Action item: Below this line are records; write out exactly the lines from the one containing "Click the white vertical bar on the left edge" through the one containing "Pan the map right arrow", with the pictures left out.

(Records excerpted from a collection)
::::
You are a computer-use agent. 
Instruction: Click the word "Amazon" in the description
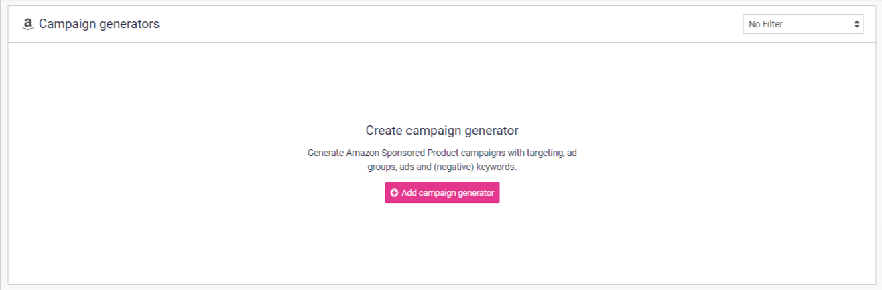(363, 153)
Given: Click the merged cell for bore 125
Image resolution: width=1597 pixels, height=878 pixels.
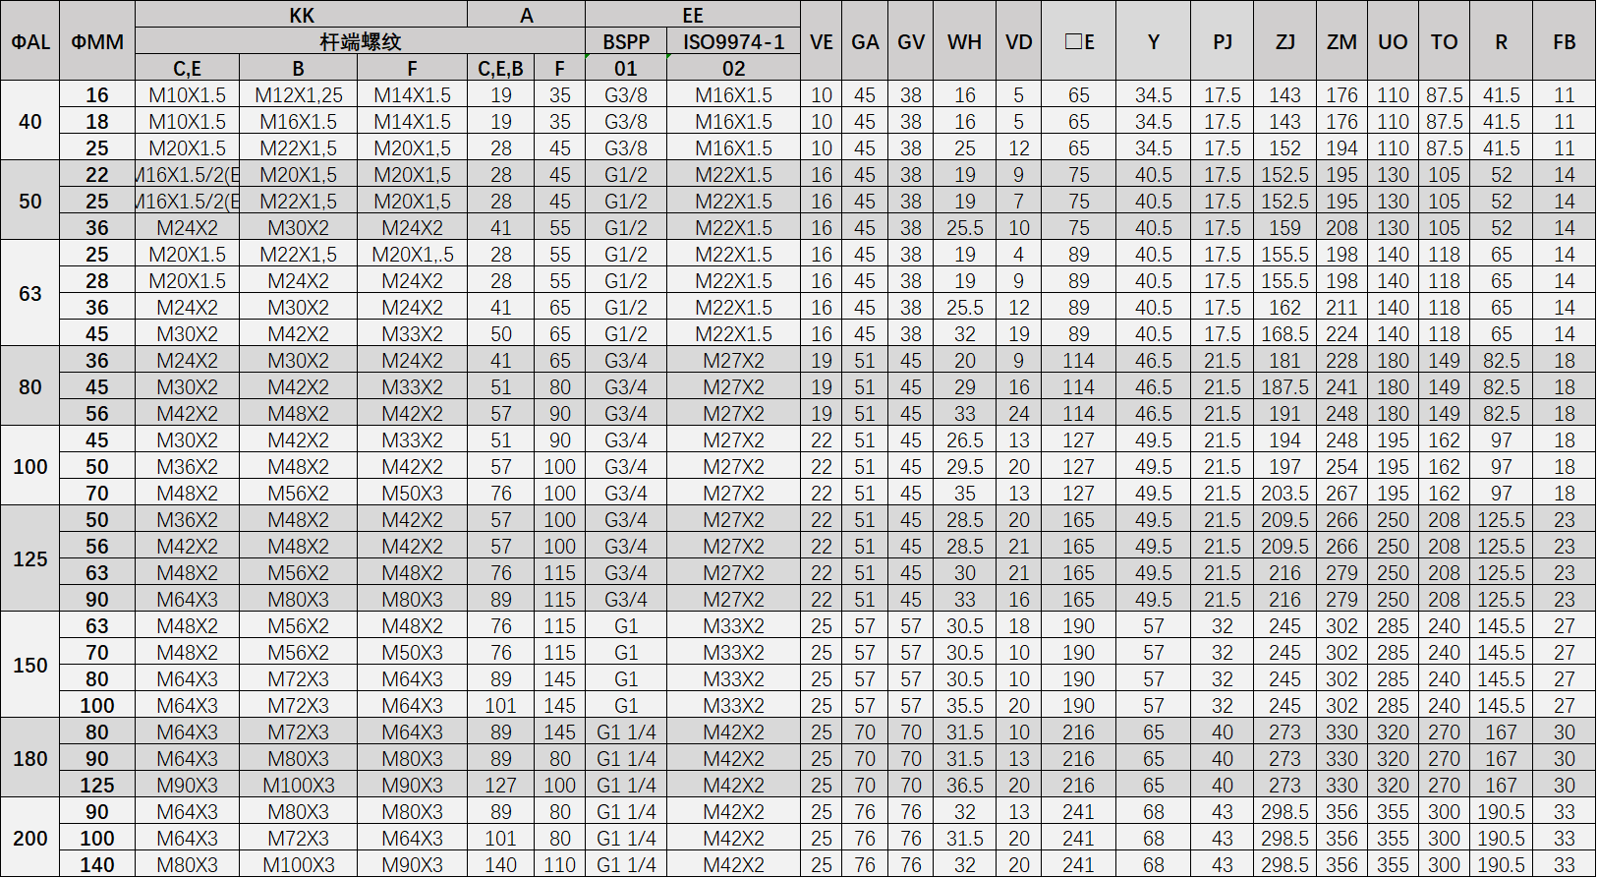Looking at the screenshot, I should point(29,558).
::::
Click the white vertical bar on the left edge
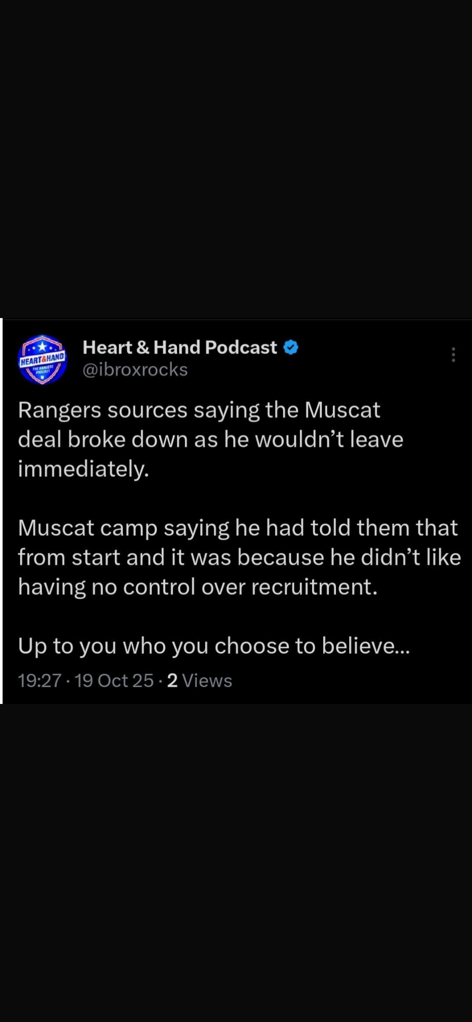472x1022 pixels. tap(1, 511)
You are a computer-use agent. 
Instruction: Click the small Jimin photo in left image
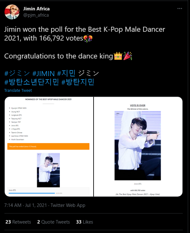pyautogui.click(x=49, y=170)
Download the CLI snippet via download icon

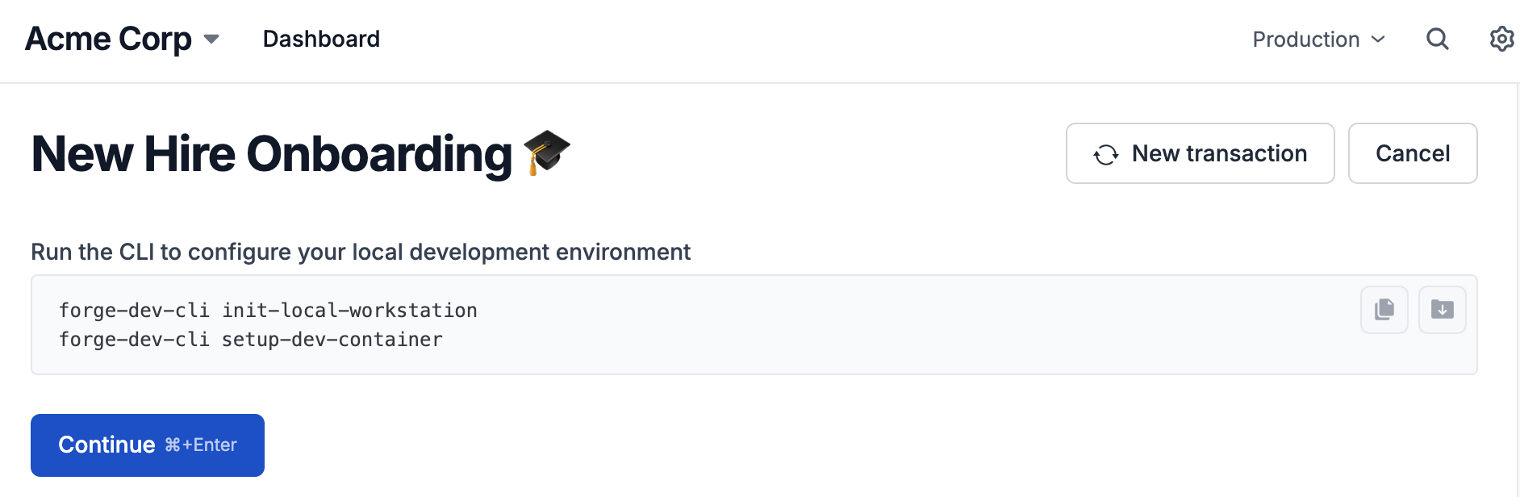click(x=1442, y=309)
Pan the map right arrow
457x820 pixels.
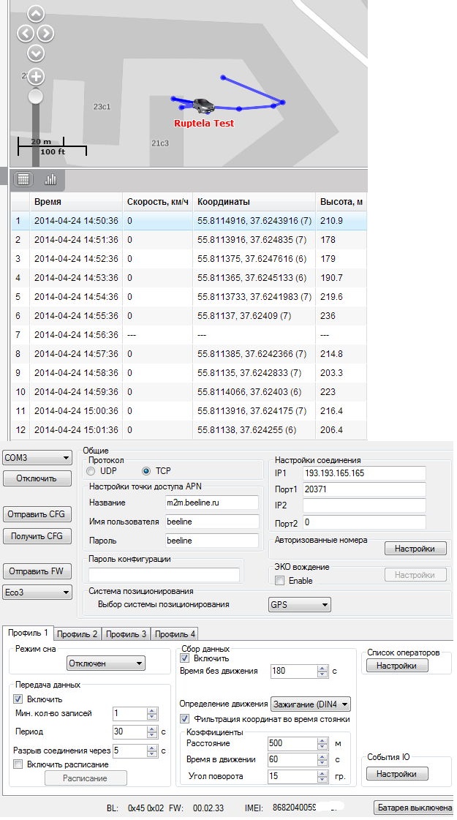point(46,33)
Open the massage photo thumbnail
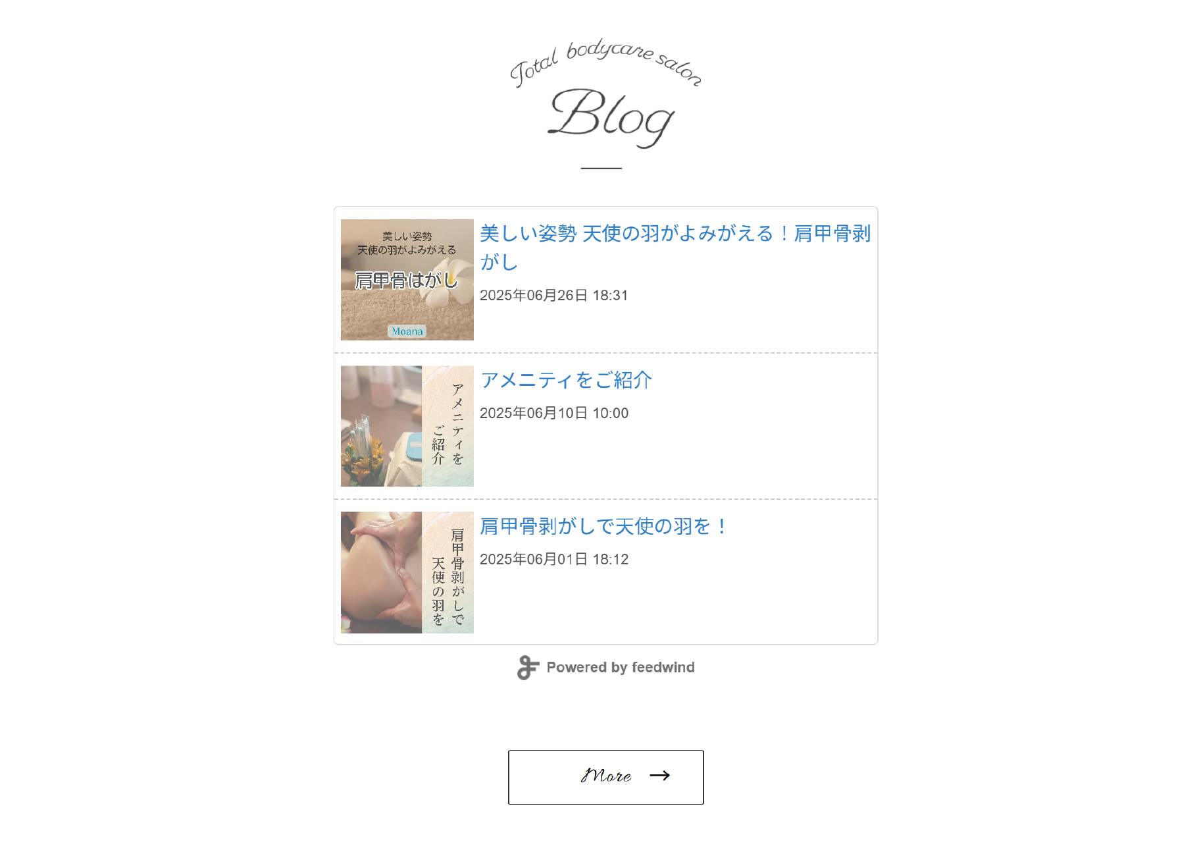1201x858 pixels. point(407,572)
::::
Finished task:
Click the white vertical bar on the left edge
472x1022 pixels. tap(1, 511)
You are a computer-use agent. 
Instruction: Click the small Jimin photo in left image
pyautogui.click(x=49, y=170)
Download the CLI snippet via download icon

click(x=1442, y=309)
Pan the map right arrow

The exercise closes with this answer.